### PROBLEM DESCRIPTION
Format every line of the records below as a JSON list of strings, one string per line, leaving out blank lines.

### WORKING DATA
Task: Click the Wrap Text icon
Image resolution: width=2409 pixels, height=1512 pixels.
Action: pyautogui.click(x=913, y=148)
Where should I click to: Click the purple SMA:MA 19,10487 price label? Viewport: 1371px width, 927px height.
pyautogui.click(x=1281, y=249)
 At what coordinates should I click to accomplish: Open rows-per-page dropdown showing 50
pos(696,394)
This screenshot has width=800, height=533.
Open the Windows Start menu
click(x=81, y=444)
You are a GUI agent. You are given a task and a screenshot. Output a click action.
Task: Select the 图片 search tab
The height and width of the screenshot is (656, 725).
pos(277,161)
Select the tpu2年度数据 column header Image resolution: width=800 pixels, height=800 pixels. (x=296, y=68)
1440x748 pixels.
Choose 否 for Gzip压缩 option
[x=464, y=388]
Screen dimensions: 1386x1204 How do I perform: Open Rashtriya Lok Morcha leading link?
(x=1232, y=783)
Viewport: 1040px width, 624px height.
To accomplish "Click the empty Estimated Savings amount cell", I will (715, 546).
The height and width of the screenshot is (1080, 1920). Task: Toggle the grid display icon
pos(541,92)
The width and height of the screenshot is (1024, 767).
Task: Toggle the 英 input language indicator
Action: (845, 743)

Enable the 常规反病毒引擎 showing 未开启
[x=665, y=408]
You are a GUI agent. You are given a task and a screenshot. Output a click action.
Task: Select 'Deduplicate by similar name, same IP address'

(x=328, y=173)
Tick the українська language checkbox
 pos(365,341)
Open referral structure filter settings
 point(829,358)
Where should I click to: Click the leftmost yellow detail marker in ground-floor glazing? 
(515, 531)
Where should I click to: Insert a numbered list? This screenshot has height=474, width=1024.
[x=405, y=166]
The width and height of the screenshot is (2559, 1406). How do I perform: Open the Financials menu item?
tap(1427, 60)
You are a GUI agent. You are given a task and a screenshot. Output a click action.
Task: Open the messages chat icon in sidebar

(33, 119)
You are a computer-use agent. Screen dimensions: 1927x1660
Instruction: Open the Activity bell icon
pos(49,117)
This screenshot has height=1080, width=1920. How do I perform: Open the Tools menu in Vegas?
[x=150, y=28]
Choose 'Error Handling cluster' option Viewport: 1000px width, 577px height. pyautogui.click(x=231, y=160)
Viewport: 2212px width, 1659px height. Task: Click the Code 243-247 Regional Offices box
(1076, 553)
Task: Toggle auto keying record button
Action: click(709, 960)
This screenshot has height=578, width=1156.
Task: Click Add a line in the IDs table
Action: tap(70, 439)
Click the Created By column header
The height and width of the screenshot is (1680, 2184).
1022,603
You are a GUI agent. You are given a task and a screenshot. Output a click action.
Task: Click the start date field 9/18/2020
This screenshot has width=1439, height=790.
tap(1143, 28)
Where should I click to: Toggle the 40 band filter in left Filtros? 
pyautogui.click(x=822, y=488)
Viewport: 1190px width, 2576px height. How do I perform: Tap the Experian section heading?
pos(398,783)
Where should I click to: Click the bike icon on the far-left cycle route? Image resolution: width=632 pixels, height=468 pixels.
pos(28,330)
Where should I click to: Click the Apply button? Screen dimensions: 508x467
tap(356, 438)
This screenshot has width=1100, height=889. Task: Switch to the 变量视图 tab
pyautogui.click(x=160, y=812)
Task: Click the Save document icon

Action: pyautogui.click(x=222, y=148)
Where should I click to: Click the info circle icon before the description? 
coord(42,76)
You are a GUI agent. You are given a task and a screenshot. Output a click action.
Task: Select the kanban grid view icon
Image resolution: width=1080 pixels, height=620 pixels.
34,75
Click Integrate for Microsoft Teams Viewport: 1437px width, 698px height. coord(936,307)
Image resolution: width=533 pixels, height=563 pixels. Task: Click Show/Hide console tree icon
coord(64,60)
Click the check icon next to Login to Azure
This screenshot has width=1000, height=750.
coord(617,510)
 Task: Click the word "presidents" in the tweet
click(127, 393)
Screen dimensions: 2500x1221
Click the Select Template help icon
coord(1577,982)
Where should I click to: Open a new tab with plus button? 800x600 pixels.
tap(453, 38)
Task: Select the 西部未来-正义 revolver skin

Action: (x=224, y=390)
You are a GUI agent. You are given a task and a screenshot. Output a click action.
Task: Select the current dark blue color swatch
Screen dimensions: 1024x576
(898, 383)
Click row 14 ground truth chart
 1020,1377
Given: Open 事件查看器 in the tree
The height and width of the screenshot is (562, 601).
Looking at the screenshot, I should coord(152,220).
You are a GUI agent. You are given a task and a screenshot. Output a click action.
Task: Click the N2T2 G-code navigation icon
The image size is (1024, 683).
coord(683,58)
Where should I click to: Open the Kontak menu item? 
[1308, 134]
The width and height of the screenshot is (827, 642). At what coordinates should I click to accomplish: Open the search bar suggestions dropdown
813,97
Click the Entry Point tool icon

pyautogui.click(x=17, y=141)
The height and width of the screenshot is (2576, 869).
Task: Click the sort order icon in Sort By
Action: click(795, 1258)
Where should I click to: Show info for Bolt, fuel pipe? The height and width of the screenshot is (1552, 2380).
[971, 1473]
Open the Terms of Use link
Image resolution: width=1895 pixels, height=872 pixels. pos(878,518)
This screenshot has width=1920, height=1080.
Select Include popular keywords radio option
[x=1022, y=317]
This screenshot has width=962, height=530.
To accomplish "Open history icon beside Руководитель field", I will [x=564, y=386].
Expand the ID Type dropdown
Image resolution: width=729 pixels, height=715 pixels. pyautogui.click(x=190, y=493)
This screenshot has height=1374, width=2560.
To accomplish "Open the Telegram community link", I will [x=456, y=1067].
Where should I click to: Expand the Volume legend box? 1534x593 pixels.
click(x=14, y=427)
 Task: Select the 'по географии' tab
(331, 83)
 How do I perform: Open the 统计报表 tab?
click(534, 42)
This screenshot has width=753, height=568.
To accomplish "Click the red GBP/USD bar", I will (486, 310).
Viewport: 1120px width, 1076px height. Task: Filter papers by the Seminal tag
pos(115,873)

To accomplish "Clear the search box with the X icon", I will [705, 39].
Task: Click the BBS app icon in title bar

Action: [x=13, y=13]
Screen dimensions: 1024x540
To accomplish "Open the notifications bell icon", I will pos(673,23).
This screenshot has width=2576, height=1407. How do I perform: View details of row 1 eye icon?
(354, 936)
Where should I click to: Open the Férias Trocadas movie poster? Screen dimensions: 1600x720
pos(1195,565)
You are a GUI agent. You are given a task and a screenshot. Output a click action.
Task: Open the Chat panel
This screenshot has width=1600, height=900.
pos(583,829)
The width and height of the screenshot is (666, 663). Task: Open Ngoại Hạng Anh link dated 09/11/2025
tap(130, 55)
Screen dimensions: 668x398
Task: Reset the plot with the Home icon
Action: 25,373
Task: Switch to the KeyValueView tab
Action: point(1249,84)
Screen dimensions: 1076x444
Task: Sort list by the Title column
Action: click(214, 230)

### TASK OUTPUT
[
  "Task: Click the Wrap Text icon",
  "Image resolution: width=2409 pixels, height=1512 pixels.",
  "Action: pyautogui.click(x=913, y=148)",
  "Where should I click to: Click the purple SMA:MA 19,10487 price label? Viewport: 1371px width, 927px height.",
  "pyautogui.click(x=1281, y=249)",
  " At what coordinates should I click to accomplish: Open rows-per-page dropdown showing 50",
  "pos(696,394)",
  "This screenshot has width=800, height=533.",
  "Open the Windows Start menu",
  "click(x=81, y=444)",
  "You are a GUI agent. You are given a task and a screenshot. Output a click action.",
  "Task: Select the 图片 search tab",
  "The height and width of the screenshot is (656, 725).",
  "pos(277,161)",
  "Select the tpu2年度数据 column header Image resolution: width=800 pixels, height=800 pixels. (x=296, y=68)",
  "1440x748 pixels.",
  "Choose 否 for Gzip压缩 option",
  "[x=464, y=388]",
  "Screen dimensions: 1386x1204 How do I perform: Open Rashtriya Lok Morcha leading link?",
  "(x=1232, y=783)",
  "Viewport: 1040px width, 624px height.",
  "To accomplish \"Click the empty Estimated Savings amount cell\", I will (715, 546).",
  "The height and width of the screenshot is (1080, 1920). Task: Toggle the grid display icon",
  "pos(541,92)",
  "The width and height of the screenshot is (1024, 767).",
  "Task: Toggle the 英 input language indicator",
  "Action: (845, 743)",
  "Enable the 常规反病毒引擎 showing 未开启",
  "[x=665, y=408]",
  "You are a GUI agent. You are given a task and a screenshot. Output a click action.",
  "Task: Select 'Deduplicate by similar name, same IP address'",
  "(x=328, y=173)",
  "Tick the українська language checkbox",
  " pos(365,341)",
  "Open referral structure filter settings",
  " point(829,358)",
  "Where should I click to: Click the leftmost yellow detail marker in ground-floor glazing? ",
  "(515, 531)",
  "Where should I click to: Insert a numbered list? This screenshot has height=474, width=1024.",
  "[x=405, y=166]",
  "The width and height of the screenshot is (2559, 1406). How do I perform: Open the Financials menu item?",
  "tap(1427, 60)",
  "You are a GUI agent. You are given a task and a screenshot. Output a click action.",
  "Task: Open the messages chat icon in sidebar",
  "(33, 119)",
  "You are a computer-use agent. Screen dimensions: 1927x1660",
  "Instruction: Open the Activity bell icon",
  "pos(49,117)",
  "This screenshot has height=1080, width=1920. How do I perform: Open the Tools menu in Vegas?",
  "[x=150, y=28]",
  "Choose 'Error Handling cluster' option Viewport: 1000px width, 577px height. pyautogui.click(x=231, y=160)",
  "Viewport: 2212px width, 1659px height. Task: Click the Code 243-247 Regional Offices box",
  "(1076, 553)",
  "Task: Toggle auto keying record button",
  "Action: click(709, 960)",
  "This screenshot has height=578, width=1156.",
  "Task: Click Add a line in the IDs table",
  "Action: tap(70, 439)",
  "Click the Created By column header",
  "The height and width of the screenshot is (1680, 2184).",
  "1022,603",
  "You are a GUI agent. You are given a task and a screenshot. Output a click action.",
  "Task: Click the start date field 9/18/2020",
  "This screenshot has width=1439, height=790.",
  "tap(1143, 28)",
  "Where should I click to: Toggle the 40 band filter in left Filtros? ",
  "pyautogui.click(x=822, y=488)",
  "Viewport: 1190px width, 2576px height. How do I perform: Tap the Experian section heading?",
  "pos(398,783)",
  "Where should I click to: Click the bike icon on the far-left cycle route? Image resolution: width=632 pixels, height=468 pixels.",
  "pos(28,330)",
  "Where should I click to: Click the Apply button? Screen dimensions: 508x467",
  "tap(356, 438)",
  "This screenshot has width=1100, height=889. Task: Switch to the 变量视图 tab",
  "pyautogui.click(x=160, y=812)",
  "Task: Click the Save document icon",
  "Action: pyautogui.click(x=222, y=148)",
  "Where should I click to: Click the info circle icon before the description? ",
  "coord(42,76)",
  "You are a GUI agent. You are given a task and a screenshot. Output a click action.",
  "Task: Select the kanban grid view icon",
  "Image resolution: width=1080 pixels, height=620 pixels.",
  "34,75",
  "Click Integrate for Microsoft Teams Viewport: 1437px width, 698px height. coord(936,307)",
  "Image resolution: width=533 pixels, height=563 pixels. Task: Click Show/Hide console tree icon",
  "coord(64,60)",
  "Click the check icon next to Login to Azure",
  "This screenshot has width=1000, height=750.",
  "coord(617,510)",
  " Task: Click the word \"presidents\" in the tweet",
  "click(127, 393)",
  "Screen dimensions: 2500x1221",
  "Click the Select Template help icon",
  "coord(1577,982)",
  "Where should I click to: Open a new tab with plus button? 800x600 pixels.",
  "tap(453, 38)",
  "Task: Select the 西部未来-正义 revolver skin",
  "Action: (x=224, y=390)",
  "You are a GUI agent. You are given a task and a screenshot. Output a click action.",
  "Task: Select the current dark blue color swatch",
  "Screen dimensions: 1024x576",
  "(898, 383)",
  "Click row 14 ground truth chart",
  " 1020,1377",
  "Given: Open 事件查看器 in the tree",
  "The height and width of the screenshot is (562, 601).",
  "Looking at the screenshot, I should coord(152,220).",
  "You are a GUI agent. You are given a task and a screenshot. Output a click action.",
  "Task: Click the N2T2 G-code navigation icon",
  "The image size is (1024, 683).",
  "coord(683,58)",
  "Where should I click to: Open the Kontak menu item? ",
  "[1308, 134]",
  "The width and height of the screenshot is (827, 642). At what coordinates should I click to accomplish: Open the search bar suggestions dropdown",
  "813,97",
  "Click the Entry Point tool icon",
  "pyautogui.click(x=17, y=141)",
  "The height and width of the screenshot is (2576, 869).",
  "Task: Click the sort order icon in Sort By",
  "Action: click(795, 1258)",
  "Where should I click to: Show info for Bolt, fuel pipe? The height and width of the screenshot is (1552, 2380).",
  "[971, 1473]",
  "Open the Terms of Use link",
  "Image resolution: width=1895 pixels, height=872 pixels. pos(878,518)",
  "This screenshot has width=1920, height=1080.",
  "Select Include popular keywords radio option",
  "[x=1022, y=317]",
  "This screenshot has width=962, height=530.",
  "To accomplish \"Open history icon beside Руководитель field\", I will [x=564, y=386].",
  "Expand the ID Type dropdown",
  "Image resolution: width=729 pixels, height=715 pixels. pyautogui.click(x=190, y=493)",
  "This screenshot has height=1374, width=2560.",
  "To accomplish \"Open the Telegram community link\", I will [x=456, y=1067].",
  "Where should I click to: Expand the Volume legend box? 1534x593 pixels.",
  "click(x=14, y=427)",
  " Task: Select the 'по географии' tab",
  "(331, 83)",
  " How do I perform: Open the 统计报表 tab?",
  "click(534, 42)",
  "This screenshot has width=753, height=568.",
  "To accomplish \"Click the red GBP/USD bar\", I will (486, 310).",
  "Viewport: 1120px width, 1076px height. Task: Filter papers by the Seminal tag",
  "pos(115,873)",
  "To accomplish \"Clear the search box with the X icon\", I will [705, 39].",
  "Task: Click the BBS app icon in title bar",
  "Action: [x=13, y=13]",
  "Screen dimensions: 1024x540",
  "To accomplish \"Open the notifications bell icon\", I will pos(673,23).",
  "This screenshot has width=2576, height=1407. How do I perform: View details of row 1 eye icon?",
  "(354, 936)",
  "Where should I click to: Open the Férias Trocadas movie poster? Screen dimensions: 1600x720",
  "pos(1195,565)",
  "You are a GUI agent. You are given a task and a screenshot. Output a click action.",
  "Task: Open the Chat panel",
  "This screenshot has width=1600, height=900.",
  "pos(583,829)",
  "The width and height of the screenshot is (666, 663). Task: Open Ngoại Hạng Anh link dated 09/11/2025",
  "tap(130, 55)",
  "Screen dimensions: 668x398",
  "Task: Reset the plot with the Home icon",
  "Action: 25,373",
  "Task: Switch to the KeyValueView tab",
  "Action: point(1249,84)",
  "Screen dimensions: 1076x444",
  "Task: Sort list by the Title column",
  "Action: click(214, 230)"
]